## TRY IT
At the line containing "This screenshot has height=422, width=1143.", begin an exact copy of the lines below and continue through the final one, with no pictures.

☆ ☆ ☆ ☆ ☆ ☆ ☆

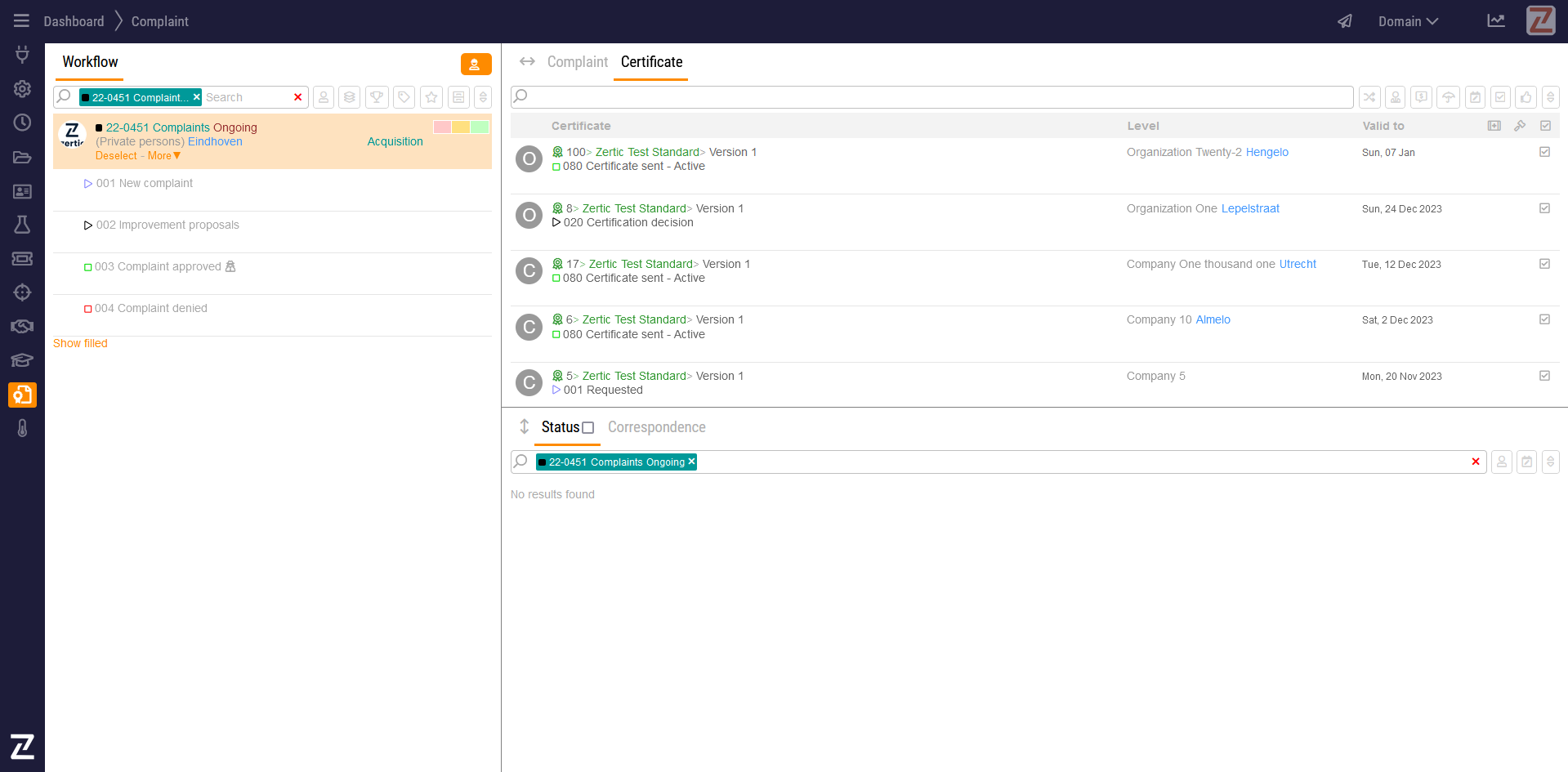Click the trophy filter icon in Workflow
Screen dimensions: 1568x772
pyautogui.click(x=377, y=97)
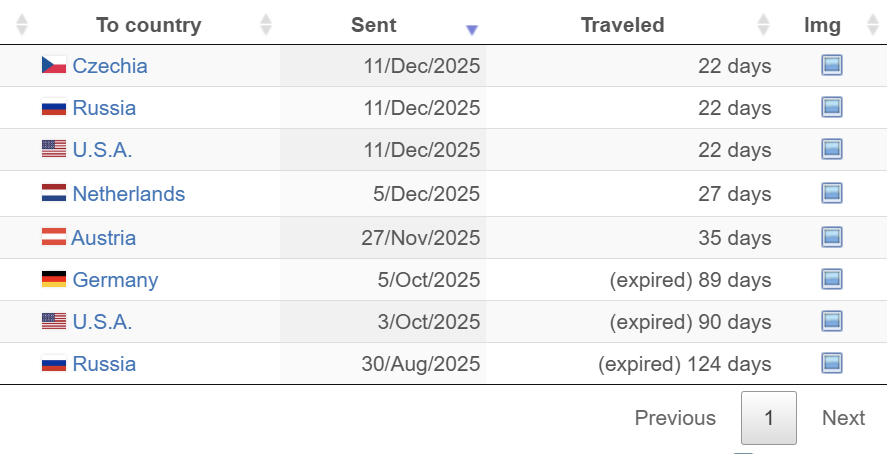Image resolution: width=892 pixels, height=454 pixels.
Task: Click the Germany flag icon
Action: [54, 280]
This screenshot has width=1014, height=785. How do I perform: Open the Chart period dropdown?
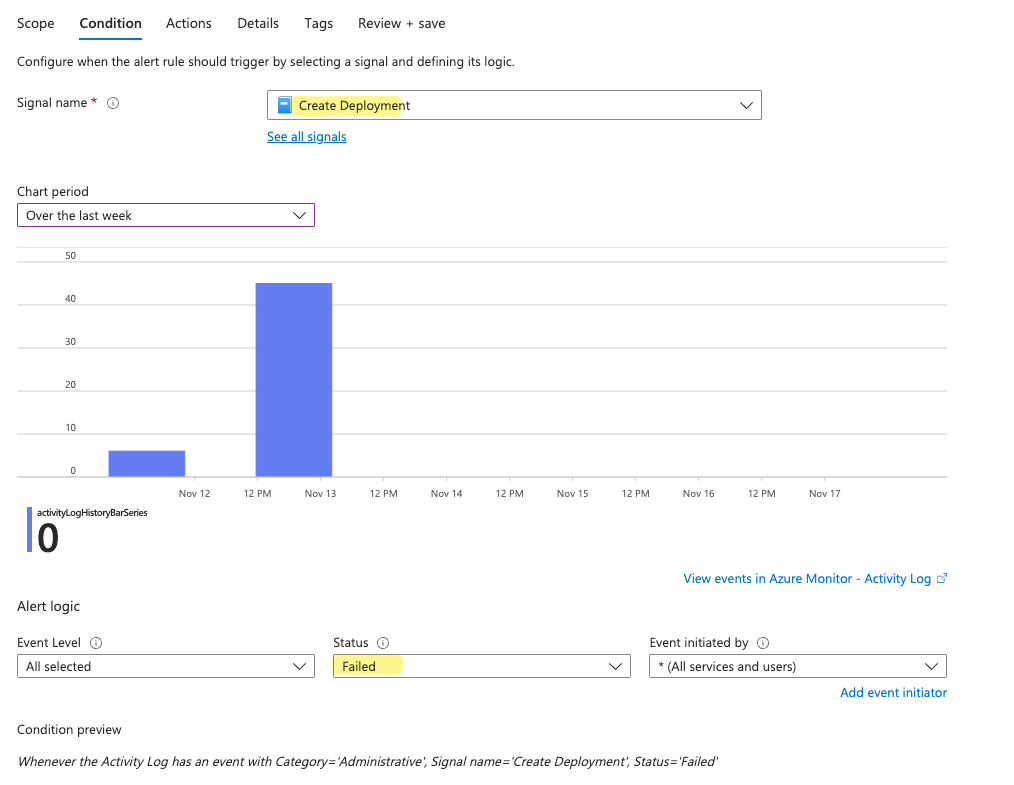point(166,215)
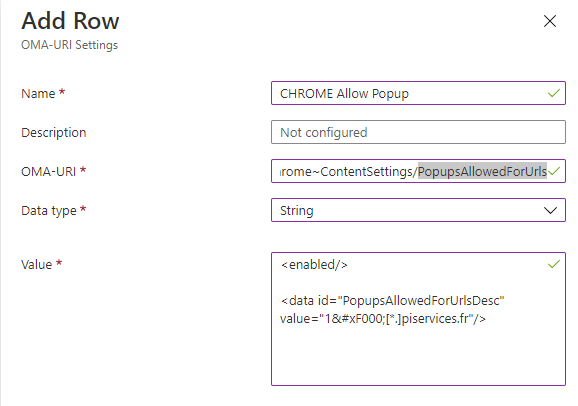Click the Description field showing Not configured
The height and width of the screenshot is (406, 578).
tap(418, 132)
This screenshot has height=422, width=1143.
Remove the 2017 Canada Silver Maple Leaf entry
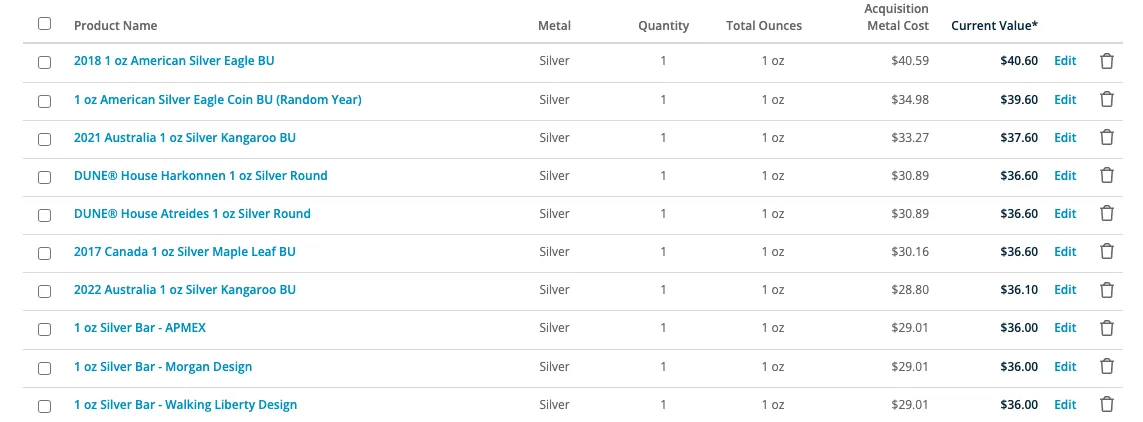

☆ ☆ ☆ ☆ ☆ ☆ ☆

## OUTPUT FOR THIS EXERCISE
This screenshot has height=422, width=1143.
Remove the 2017 Canada Silver Maple Leaf entry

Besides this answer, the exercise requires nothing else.